Lung cancer is the leading cause of cancer-related mortality throughout the world. Approximately 80%-85% of all lung cancers are non-small cell lung cancer (NSCLC), which include squamous cell carcinoma, adenocarcinoma, and large-cell carcinoma. Current treatment options include surgical resection, platinum-based doublet chemotherapy with 3rd generation chemotherapy including gemcitabine, docetaxel, paclitaxel, vinorelbine, irinotecan, or pemetrexed, and radiation therapy alone or in combination. Despite these therapies, the disease is rarely curable and prognosis is dismal, with an overall 5-year survival rate of only 15%.
The EGFR inhibitor therapy, have been extensively studied either alone or in combination with cytotoxic chemotherapy in NSCLC. However, the results overall show very small improvements in survival. The cumulative data from clinical trials with EGFR inhibitors suggest that different patients derive different degrees of clinical benefit from the treatment with EGFR inhibitors. These drugs have been shown to elicit partial responses in 10-20% of NSCLC patients (Fukuoko et al. J. Clin. Oncol, 21:2237-2246 (2003) and Kris et al. JAMA, 290:2149-2158 (2003)). Of those NSCLC patients harboring EGFR mutations and on EGFR-TKI therapy, 70-75% show a positive response rate (see, e.g. Yano et al., Cancer Res., 68:9479-9487 (2008)). However, 25-30% of the patients are intrinsically resistant to EGFR-TKIs. Moreover, even those patients who are initial responders to treatment acquire resistance with time.
cMET inhibitor therapy is also under development for treating NSCLC because overexpression, activation and sometimes mutation of cMET have been detected in NSCLC cell lines and tumor tissues. For instance, 41-72% of lung tumors from patients with primary tumors exhibited increased cMet expression, and 8-13% of the tumors carried MET mutations. In addition, studies have shown that elevated expression of activated cMet significantly correlated to a shorter time to progression (TTP) in patients with NSCLC (Zucali et al., Ann. Oncol., 19:1605-12 (2008)).

**Problem set**
1. Extract everything from "Lung cancer is" down to "of only 15%." in the lung cancer treatment text, word for word.
2. Continue the lung cancer treatment text from where it stops.
The listing that comes next is from an unrelated source.

**The data**
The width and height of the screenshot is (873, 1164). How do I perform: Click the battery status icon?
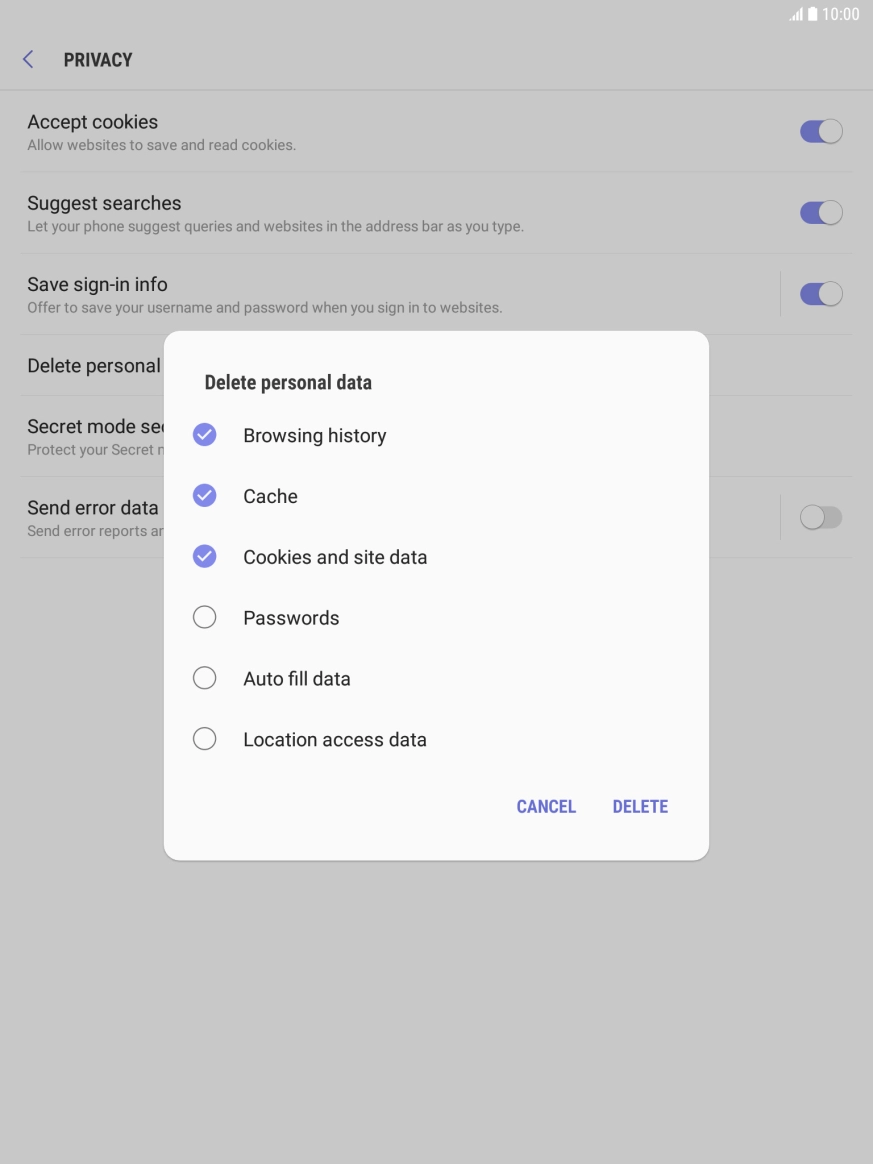tap(815, 14)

**Answers below**
1.
Lung cancer is the leading cause of cancer-related mortality throughout the world. Approximately 80%-85% of all lung cancers are non-small cell lung cancer (NSCLC), which include squamous cell carcinoma, adenocarcinoma, and large-cell carcinoma. Current treatment options include surgical resection, platinum-based doublet chemotherapy with 3rd generation chemotherapy including gemcitabine, docetaxel, paclitaxel, vinorelbine, irinotecan, or pemetrexed, and radiation therapy alone or in combination. Despite these therapies, the disease is rarely curable and prognosis is dismal, with an overall 5-year survival rate of only 15%.

2.
The implication of cMet signaling in tumor growth and progression has led to the development of a variety of anticancer drugs aimed at blocking cMet signaling. Holmes et al. (J. Mol. Biol., 367:395-408, (2007)) describes that the N-terminus of HGF can bind, but not activate cMet signaling, suggesting that this may be an effective method of antagonizing the cMet pathway. Examples of current c-Met drugs under development include neutralizing antibodies such as MAG102 (Amgen) and MetMab (Roche), and tyrosine kinase inhibitors (TKIs) such as ARQ 197, XL 184, PF-02341066, GSK1363089/XL880, INC280, MP470, MGCD265, SGX523, PF04217903 and JNJ38877605. Preliminary clinical results of several of these drug agents have been encouraging.
The invention is based, in-part, on the surprising discovery of a method for identifying patients with NSCLC who will most likely benefit from EGFR inhibitor therapy and/or cMET inhibitor therapy. The methods of the invention can also be used to determine whether a patient receiving EGFR inhibitor therapy has acquired drug resistance.